Die beiden jungen Frauen haben ihre Branche gefunden und sind mit ihrem Beruf zufrieden. Als Chemikantin in der Produktion und Chemielaborantin wollen sie bei DSM bleiben, sich weiterbilden und später am Hochrhein ihre Familie gründen. "Wenn man eine Ausbildung macht, ist der Betrieb wie die Familie.

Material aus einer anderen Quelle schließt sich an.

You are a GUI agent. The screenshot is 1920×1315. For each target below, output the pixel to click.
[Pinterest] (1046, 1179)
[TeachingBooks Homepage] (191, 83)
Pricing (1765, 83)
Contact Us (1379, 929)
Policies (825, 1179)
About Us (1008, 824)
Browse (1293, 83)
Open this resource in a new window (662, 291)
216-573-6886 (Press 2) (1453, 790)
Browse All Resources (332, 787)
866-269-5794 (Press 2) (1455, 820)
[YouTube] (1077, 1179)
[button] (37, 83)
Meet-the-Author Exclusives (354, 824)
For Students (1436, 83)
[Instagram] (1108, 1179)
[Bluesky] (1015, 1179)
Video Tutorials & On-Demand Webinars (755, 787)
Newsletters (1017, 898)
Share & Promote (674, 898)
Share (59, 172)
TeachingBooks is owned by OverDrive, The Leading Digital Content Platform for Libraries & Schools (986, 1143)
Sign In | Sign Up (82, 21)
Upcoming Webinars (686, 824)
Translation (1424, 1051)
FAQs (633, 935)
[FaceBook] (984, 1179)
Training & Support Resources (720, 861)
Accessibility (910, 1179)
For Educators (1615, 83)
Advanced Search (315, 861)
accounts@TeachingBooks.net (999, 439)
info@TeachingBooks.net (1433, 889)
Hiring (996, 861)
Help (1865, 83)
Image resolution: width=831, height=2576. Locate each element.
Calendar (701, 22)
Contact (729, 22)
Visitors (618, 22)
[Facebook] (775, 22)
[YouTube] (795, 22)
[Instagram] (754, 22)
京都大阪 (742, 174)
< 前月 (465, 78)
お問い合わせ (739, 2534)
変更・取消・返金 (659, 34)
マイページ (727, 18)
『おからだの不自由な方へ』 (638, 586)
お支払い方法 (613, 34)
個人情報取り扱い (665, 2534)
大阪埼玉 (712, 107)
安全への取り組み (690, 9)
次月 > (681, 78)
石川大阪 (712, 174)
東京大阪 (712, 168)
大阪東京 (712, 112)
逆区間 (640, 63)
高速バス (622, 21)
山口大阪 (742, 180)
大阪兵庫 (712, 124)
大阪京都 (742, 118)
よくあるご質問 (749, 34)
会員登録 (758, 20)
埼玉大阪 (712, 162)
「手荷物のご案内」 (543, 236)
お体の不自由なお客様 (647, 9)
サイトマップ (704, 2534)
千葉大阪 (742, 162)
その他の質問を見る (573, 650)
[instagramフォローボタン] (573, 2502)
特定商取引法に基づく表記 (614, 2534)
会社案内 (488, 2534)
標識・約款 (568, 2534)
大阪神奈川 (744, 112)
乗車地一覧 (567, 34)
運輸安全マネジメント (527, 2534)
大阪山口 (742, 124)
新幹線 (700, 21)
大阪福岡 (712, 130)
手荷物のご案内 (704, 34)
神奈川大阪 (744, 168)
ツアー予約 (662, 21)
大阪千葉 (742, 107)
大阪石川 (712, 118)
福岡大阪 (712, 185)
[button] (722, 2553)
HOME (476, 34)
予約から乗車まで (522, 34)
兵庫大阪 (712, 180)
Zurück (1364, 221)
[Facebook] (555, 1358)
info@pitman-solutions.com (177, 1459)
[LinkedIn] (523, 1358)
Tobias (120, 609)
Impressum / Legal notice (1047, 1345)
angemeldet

Das will man erhalten."


Dass immer mehr junge Menschen das Studium einer Ausbildung vorziehen, finden sie schade. "Auf die Ausbildung wird heruntergeschaut", sagt Friedlin. "Das wird man nicht aufhalten, wenn die Ausbildung nicht politisch mehr unterstützt wird." Auch dafür wollen sie sich einsetzen. Angst vor der Zukunft hat keiner der beiden. "Die Arbeitsbedingungen werden immer besser", sagt Friedlin – dank der Gewerkschaften.